_STATED PROBLEM_: Starting at the line that contains "This screenshot has height=420, width=541." and ending at the end of the data, lay out those lines as a numbered list, skipping any blank lines. Leave the pictures out of your answer.

_SOURCE DATA_:

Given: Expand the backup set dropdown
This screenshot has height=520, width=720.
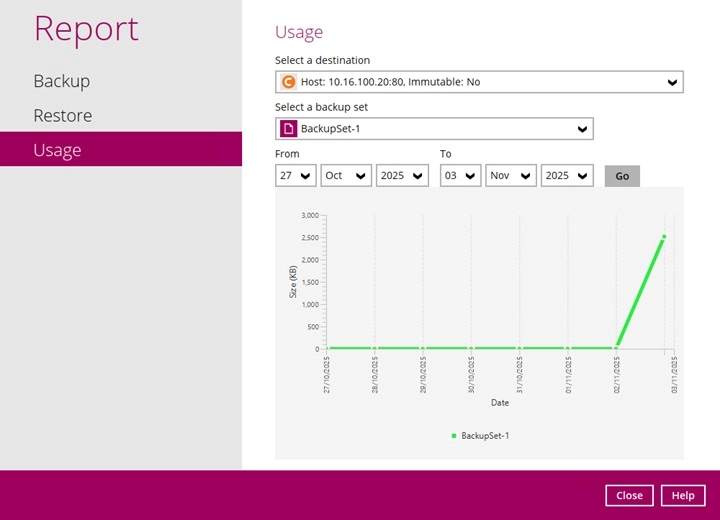Looking at the screenshot, I should click(x=434, y=129).
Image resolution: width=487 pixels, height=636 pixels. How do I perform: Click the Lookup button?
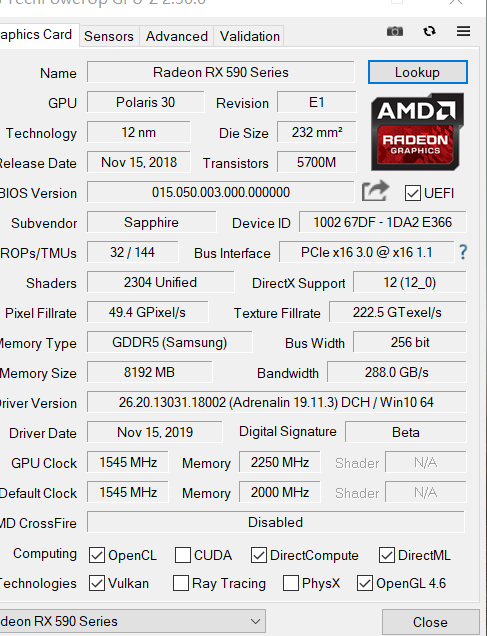(x=418, y=72)
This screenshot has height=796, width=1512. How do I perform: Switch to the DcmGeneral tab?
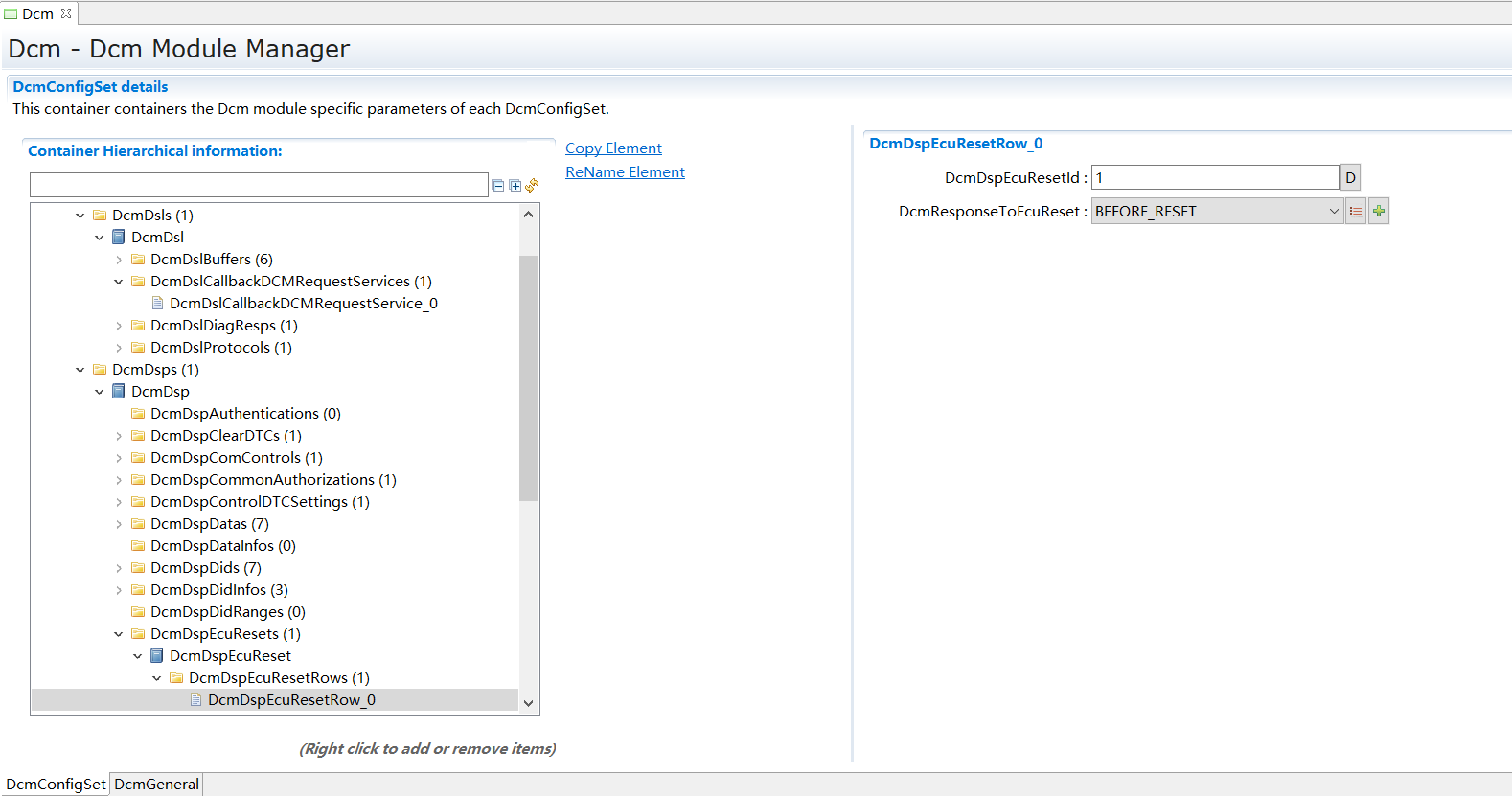coord(156,785)
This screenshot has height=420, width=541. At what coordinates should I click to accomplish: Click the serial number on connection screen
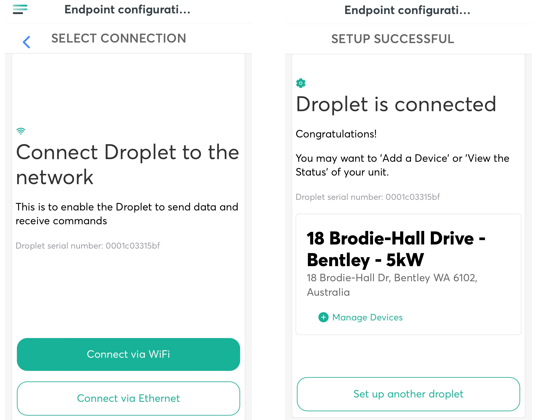tap(88, 246)
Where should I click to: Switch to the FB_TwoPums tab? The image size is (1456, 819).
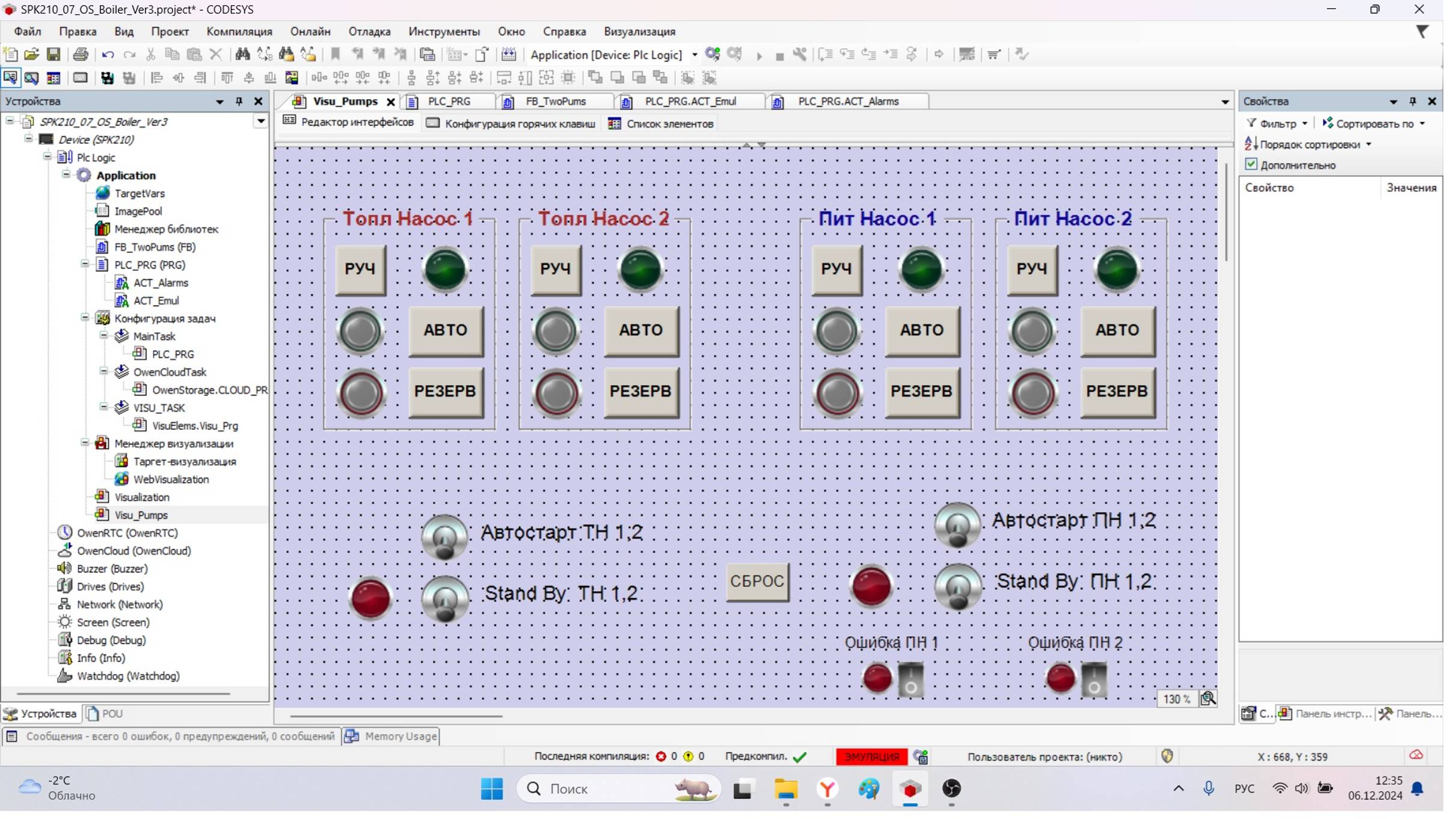[x=555, y=102]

_EXPECTED ANSWER_:
1. This screenshot has height=420, width=541. At what coordinates should I click to accomplish: Click the serial number on connection screen
2. tap(88, 246)
3. Where should I click to: Switch to the FB_TwoPums tab? The image size is (1456, 819).
4. [x=555, y=102]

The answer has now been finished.